Sleek Tipperary home with promising monitoring result

Architect Donal Ryan’s new low energy home in Thurles, Co. Tipperary attempts to marry design and passive house principles, a fact that’s manifest in its minimally-glazed yet striking north-facing façade.

Completed in December 2015, the house consists of 276 sqm built over four levels, a challenging build that Ryan selected the Integraspec ICF system to construct.

The lowest part of the building sits on an insulated slab foundation system – with a U-value of 0.13 W/ m2K – while elsewhere a suspended ground floor hits a more modest 0.20 W/m2K, and the building’s flat roof, built to accommodate an extensive green roof systems – hits 0.14 W/m2K. The ICF walls are built to comparatively modest U-values for an Irish new home – the walls hit the Part L backstop of 0.21 W/m2K. But that’s ignoring the fact that thermal bridging is all but eliminated, and the house scored a commendable airtightness test result of 0.86 ACH at 50 Pa.

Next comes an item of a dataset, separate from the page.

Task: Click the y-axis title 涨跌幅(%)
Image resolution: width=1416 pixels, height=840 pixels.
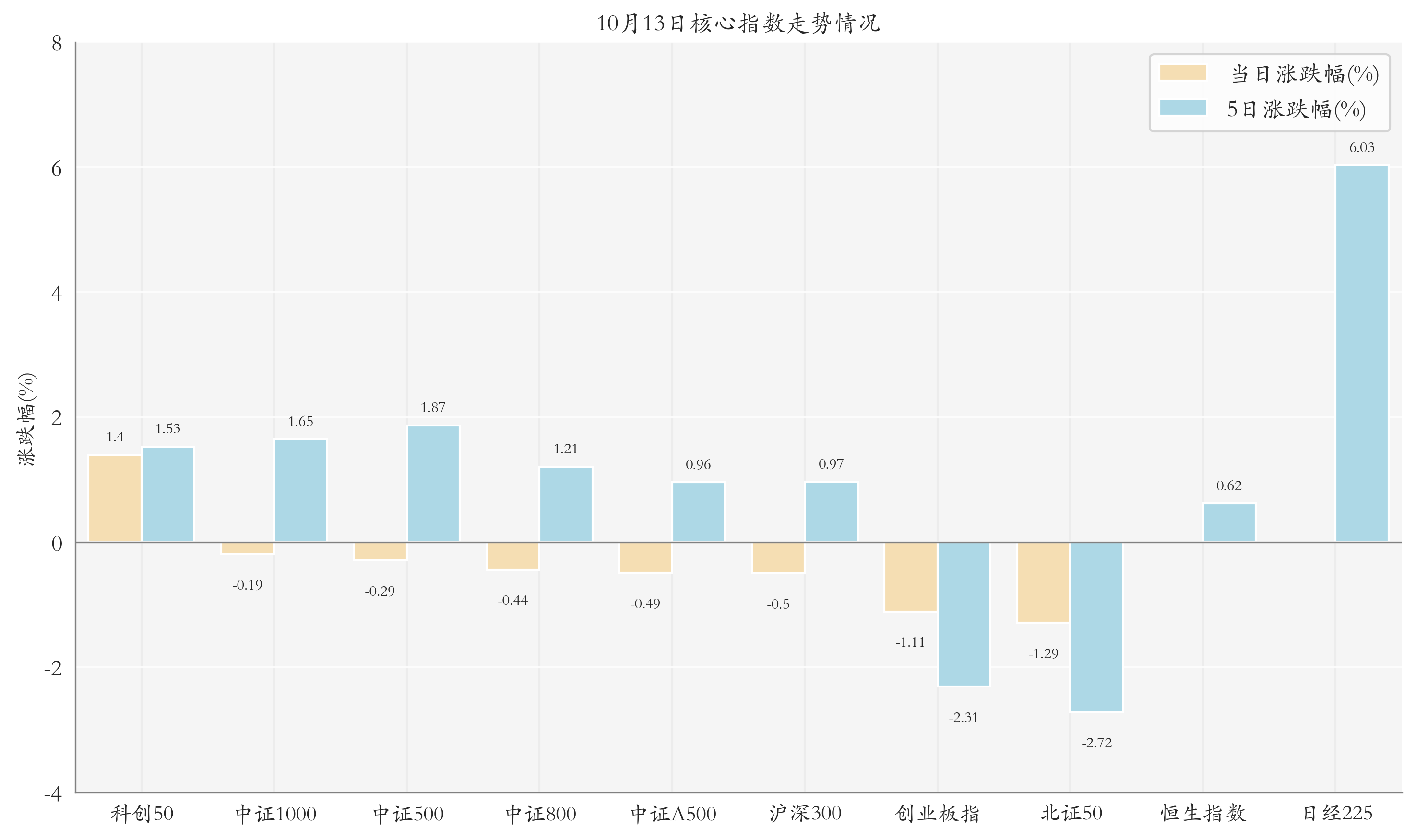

Meanwhile Munster Joinery triple glazed alu-clad windows and entrance door hit U-values of 0.85 and 1.1 W/m2K respectively.

ICF RYAN 01

The house is heated via Daikin Altherma air-to-water heat pump, combined with a Nilan heat recovery ventilation and hot water system, with a minimally-used 8 kW Stovax room-sealed wood burning stove added in September 2017. Ryan installed energy meters to the Daikin heat pump and Nilan system in August, and when Passive House Plus saw the initial data in February, the results looked promising: from September to January, the heat pump used 1,944 kWh of electricity at a cost of €138.56 – a commendable result for a five month period that took in a large chunk of the heating season. Meanwhile the Nilan unit has used even less energy for hot water and powering the ventilation system in the same period – just 1,386 kWh.

Ryan, who shares the home with his wife and newborn baby, estimates the total energy use over 12 months to be approximately €1,300, with typical household electricity use dwarfing the home’s heating and hot water costs.